- What you will do -
Reproduce, line for line and unchanged, the material between the line holding "The width and height of the screenshot is (1633, 919)." and the line holding "click(80, 266)", inclusive.

- Information supplied -
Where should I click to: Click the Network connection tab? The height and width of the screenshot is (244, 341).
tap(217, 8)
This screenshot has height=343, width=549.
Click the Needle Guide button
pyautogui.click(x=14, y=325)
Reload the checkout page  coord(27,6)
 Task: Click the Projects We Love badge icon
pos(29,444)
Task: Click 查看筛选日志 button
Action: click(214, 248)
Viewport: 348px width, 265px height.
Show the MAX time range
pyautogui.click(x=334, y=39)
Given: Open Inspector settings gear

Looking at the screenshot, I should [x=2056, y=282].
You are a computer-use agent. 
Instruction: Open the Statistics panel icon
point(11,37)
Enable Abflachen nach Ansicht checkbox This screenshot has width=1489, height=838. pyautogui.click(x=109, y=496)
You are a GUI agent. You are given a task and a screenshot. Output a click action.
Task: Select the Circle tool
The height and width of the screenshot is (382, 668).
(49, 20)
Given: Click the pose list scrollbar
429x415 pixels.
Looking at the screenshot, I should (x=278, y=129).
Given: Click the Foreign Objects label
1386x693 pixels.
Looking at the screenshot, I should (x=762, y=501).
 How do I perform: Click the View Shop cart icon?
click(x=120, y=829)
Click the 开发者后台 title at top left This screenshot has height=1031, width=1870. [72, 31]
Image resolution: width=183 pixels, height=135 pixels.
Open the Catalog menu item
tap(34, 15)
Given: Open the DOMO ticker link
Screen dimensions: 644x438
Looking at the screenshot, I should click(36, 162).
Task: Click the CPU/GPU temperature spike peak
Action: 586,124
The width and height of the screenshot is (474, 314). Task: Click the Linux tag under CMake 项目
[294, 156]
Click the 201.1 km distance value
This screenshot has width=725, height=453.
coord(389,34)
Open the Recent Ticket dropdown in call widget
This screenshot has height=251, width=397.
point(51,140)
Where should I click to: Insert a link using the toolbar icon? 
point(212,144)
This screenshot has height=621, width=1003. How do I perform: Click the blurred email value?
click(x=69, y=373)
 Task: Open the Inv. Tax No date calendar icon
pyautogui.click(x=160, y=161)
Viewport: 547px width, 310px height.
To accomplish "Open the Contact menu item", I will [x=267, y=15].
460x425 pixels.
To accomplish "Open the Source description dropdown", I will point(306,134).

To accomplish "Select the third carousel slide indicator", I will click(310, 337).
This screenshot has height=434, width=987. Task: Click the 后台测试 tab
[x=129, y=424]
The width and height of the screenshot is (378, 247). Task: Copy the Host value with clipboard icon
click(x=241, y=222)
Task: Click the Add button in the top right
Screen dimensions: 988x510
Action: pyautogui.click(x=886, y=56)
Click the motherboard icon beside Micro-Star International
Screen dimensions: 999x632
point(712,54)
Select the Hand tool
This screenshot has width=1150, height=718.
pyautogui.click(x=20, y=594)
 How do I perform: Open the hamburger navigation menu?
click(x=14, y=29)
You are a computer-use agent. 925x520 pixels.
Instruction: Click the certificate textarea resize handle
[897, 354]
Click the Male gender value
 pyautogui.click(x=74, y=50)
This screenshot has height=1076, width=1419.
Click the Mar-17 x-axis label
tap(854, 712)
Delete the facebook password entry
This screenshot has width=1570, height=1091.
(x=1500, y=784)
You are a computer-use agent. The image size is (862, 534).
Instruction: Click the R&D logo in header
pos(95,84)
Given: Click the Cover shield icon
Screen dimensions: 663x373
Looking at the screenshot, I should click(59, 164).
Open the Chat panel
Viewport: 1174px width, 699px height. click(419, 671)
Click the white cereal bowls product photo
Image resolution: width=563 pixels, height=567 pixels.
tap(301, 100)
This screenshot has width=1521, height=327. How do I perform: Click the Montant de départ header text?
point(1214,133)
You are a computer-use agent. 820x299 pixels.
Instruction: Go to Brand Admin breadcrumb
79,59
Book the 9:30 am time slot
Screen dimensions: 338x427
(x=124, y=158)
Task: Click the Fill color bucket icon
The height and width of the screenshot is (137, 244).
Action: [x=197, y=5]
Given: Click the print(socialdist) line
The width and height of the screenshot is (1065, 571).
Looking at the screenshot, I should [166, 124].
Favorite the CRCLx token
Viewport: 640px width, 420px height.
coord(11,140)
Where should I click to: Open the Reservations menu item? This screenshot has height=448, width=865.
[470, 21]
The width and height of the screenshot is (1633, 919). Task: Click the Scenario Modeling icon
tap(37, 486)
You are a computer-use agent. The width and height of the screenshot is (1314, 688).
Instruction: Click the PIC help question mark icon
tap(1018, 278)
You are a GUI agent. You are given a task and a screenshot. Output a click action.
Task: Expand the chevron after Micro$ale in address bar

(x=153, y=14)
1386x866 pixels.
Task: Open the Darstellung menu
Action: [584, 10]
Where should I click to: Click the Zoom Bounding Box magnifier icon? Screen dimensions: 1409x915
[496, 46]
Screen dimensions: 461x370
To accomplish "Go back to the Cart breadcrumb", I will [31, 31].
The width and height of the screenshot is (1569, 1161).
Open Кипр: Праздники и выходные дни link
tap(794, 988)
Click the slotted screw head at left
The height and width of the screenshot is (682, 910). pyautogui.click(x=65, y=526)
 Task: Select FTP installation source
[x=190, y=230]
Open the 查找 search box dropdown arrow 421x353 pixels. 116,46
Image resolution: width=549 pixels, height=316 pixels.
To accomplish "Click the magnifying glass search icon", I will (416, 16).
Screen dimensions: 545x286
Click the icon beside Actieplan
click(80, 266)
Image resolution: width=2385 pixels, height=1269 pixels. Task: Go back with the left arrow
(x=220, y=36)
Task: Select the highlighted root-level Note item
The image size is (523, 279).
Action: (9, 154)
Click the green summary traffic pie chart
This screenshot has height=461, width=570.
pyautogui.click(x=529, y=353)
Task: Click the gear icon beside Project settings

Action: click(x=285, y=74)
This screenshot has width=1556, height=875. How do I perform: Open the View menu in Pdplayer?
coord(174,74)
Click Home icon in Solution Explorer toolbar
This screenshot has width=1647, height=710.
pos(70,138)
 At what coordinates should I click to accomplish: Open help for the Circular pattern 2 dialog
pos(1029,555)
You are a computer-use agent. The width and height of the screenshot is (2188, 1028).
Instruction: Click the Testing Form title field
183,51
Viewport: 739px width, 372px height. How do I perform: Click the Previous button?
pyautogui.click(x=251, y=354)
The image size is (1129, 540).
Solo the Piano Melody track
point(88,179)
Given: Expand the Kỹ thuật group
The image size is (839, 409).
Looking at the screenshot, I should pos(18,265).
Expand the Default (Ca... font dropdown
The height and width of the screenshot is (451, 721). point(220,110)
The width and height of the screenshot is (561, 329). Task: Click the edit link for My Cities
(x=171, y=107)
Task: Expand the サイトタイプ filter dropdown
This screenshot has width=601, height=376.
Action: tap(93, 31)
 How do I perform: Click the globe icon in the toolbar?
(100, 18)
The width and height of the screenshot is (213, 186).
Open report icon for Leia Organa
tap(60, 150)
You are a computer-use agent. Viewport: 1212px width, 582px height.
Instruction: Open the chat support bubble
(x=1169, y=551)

- Exercise output -
The width and height of the screenshot is (1633, 919). Task: Click the Scenario Modeling icon
tap(37, 486)
You are a computer-use agent. The width and height of the screenshot is (1314, 688).
Instruction: Click the PIC help question mark icon
tap(1018, 278)
You are a GUI agent. You are given a task and a screenshot. Output a click action.
Task: Expand the chevron after Micro$ale in address bar

(x=153, y=14)
1386x866 pixels.
Task: Open the Darstellung menu
Action: [584, 10]
Where should I click to: Click the Zoom Bounding Box magnifier icon? Screen dimensions: 1409x915
[496, 46]
Screen dimensions: 461x370
To accomplish "Go back to the Cart breadcrumb", I will [31, 31].
The width and height of the screenshot is (1569, 1161).
Open Кипр: Праздники и выходные дни link
tap(794, 988)
Click the slotted screw head at left
The height and width of the screenshot is (682, 910). pyautogui.click(x=65, y=526)
 Task: Select FTP installation source
[x=190, y=230]
Open the 查找 search box dropdown arrow 421x353 pixels. 116,46
Image resolution: width=549 pixels, height=316 pixels.
To accomplish "Click the magnifying glass search icon", I will (416, 16).
Screen dimensions: 545x286
Click the icon beside Actieplan
click(80, 266)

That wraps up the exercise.